Fanny Braunschweigers Ehemann Anschel (* 1873) war gegen Ende des 19. Jahrhunderts von Steinbach nach Burghaun gekommen. Schon 1895 bewohnte er mit seinen Eltern das Anwesen in der Dimbachstraße.

Anschel war Teilnehmer am 1. Weltkrieg und mit diversen Verdienstorden ausgezeichnet. Er war Mitglied in der freiwilligen Feuerwehr und im Kriegerverein, wo er sogar als Fahnenträger fungierte. Auch in der jüdischen Gemeinde, deren letzter Vorsitzender er war, engagierte er sich sehr aktiv. Jeder im Dorf kannte ihn, und er war überall dabei. Verheiratet war Anschel mit Fanny geb. Braunschweiger (* 1882 in Burghaun), einer Schwester von David Braunschweiger in der Bahnhofstraße. Fannys Eltern Mendel und Hannchen Braunschweiger waren um 1882 ebenfalls von Steinbach nach Burghaun gezogen. Die Eheleute Fanny und Anschel hatten keine Kinder.

+===+

[Aufgaben und Übungen]
[1] Nenne alle Personen, die im Text über Anschel und Fanny namentlich genannt werden.
[2] Greife den Text über Anschel und Fanny auf und schreibe ihn im Anschluss an seinen letzten Satz weiter.

[Auflistung]

+===+

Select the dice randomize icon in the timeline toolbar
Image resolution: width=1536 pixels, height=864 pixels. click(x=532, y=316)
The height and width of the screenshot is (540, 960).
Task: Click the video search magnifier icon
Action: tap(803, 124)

+===+

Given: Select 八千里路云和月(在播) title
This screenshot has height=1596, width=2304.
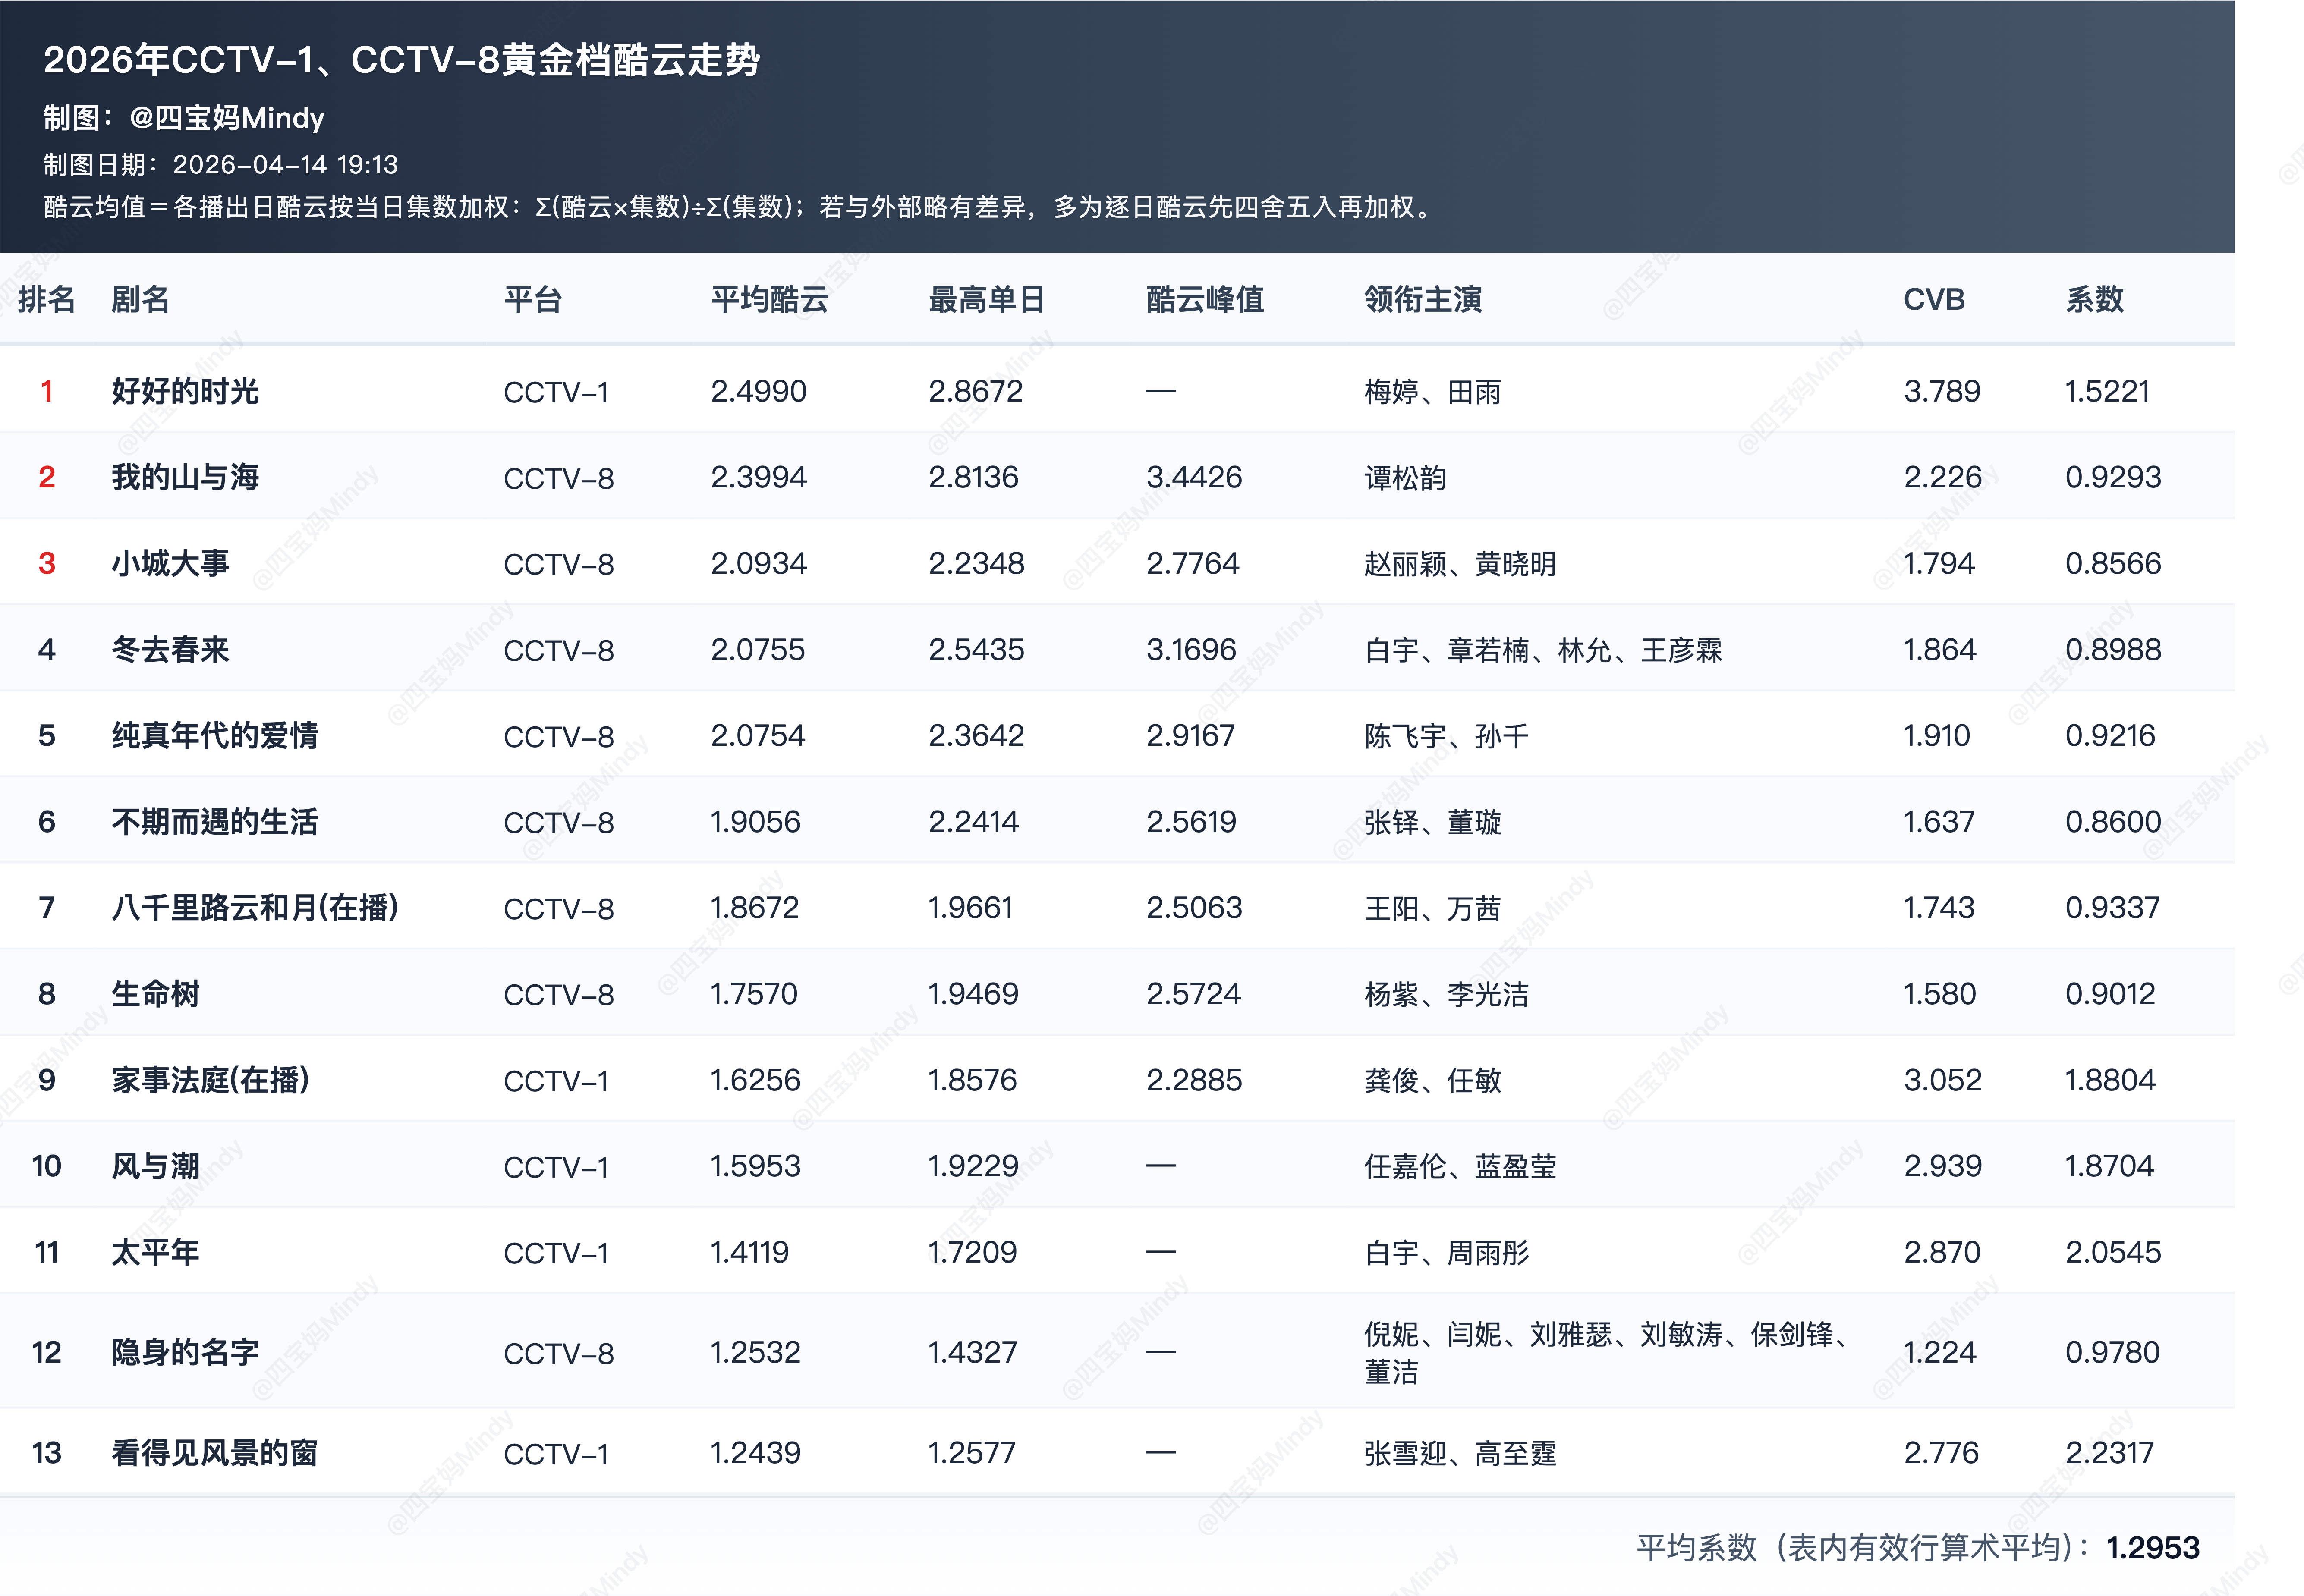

+===+

[Geordnete Lösungen]
[1] Anschel, Fanny Braunschweiger, David Braunschweiger, Mendel Braunschweiger, Hannchen Braunschweiger

[2]
Den Lebensunterhalt für sich und Fanny verdiente Anschel Braunschweiger mit einem bescheidenen Hausierhandel. Er verkaufte kleine Artikel wie Schuhwichse, Kälberstricke, Nägel und alles, was man so brauchen konnte. Per Fahrrad versorgte er seine Kundschaft im Dorf und den umliegenden Orten. Am 20. Oktober 1941, als er mit seinem christlichen Nachbarn Becker bei der Feldarbeit war, erlitt er plötzlich einen Herzanfall und starb.

Gut sechs Wochen nach Anschels Tod wurde die Witwe Fanny Braunschweiger am 8. Dezember 1941 von Burghaun aus nach Riga deportiert. Dort im Rigaer Judenghetto, wo sie einem strengen Arbeitseinsatz unterworfen war, lebte sie bis zu dessen Liquidierung am 2. November 1943 unter menschenunwürdigen und lebensfeindlichen  Bedingungen. Nach dem  Augenzeugenbericht des Hünfelders Joseph Strauss kam sie bei der Räumungsaktion mit einem Transport älterer Leute und Kinder in das Vernichtungslager Auschwitz, wo sie ermordet wurde.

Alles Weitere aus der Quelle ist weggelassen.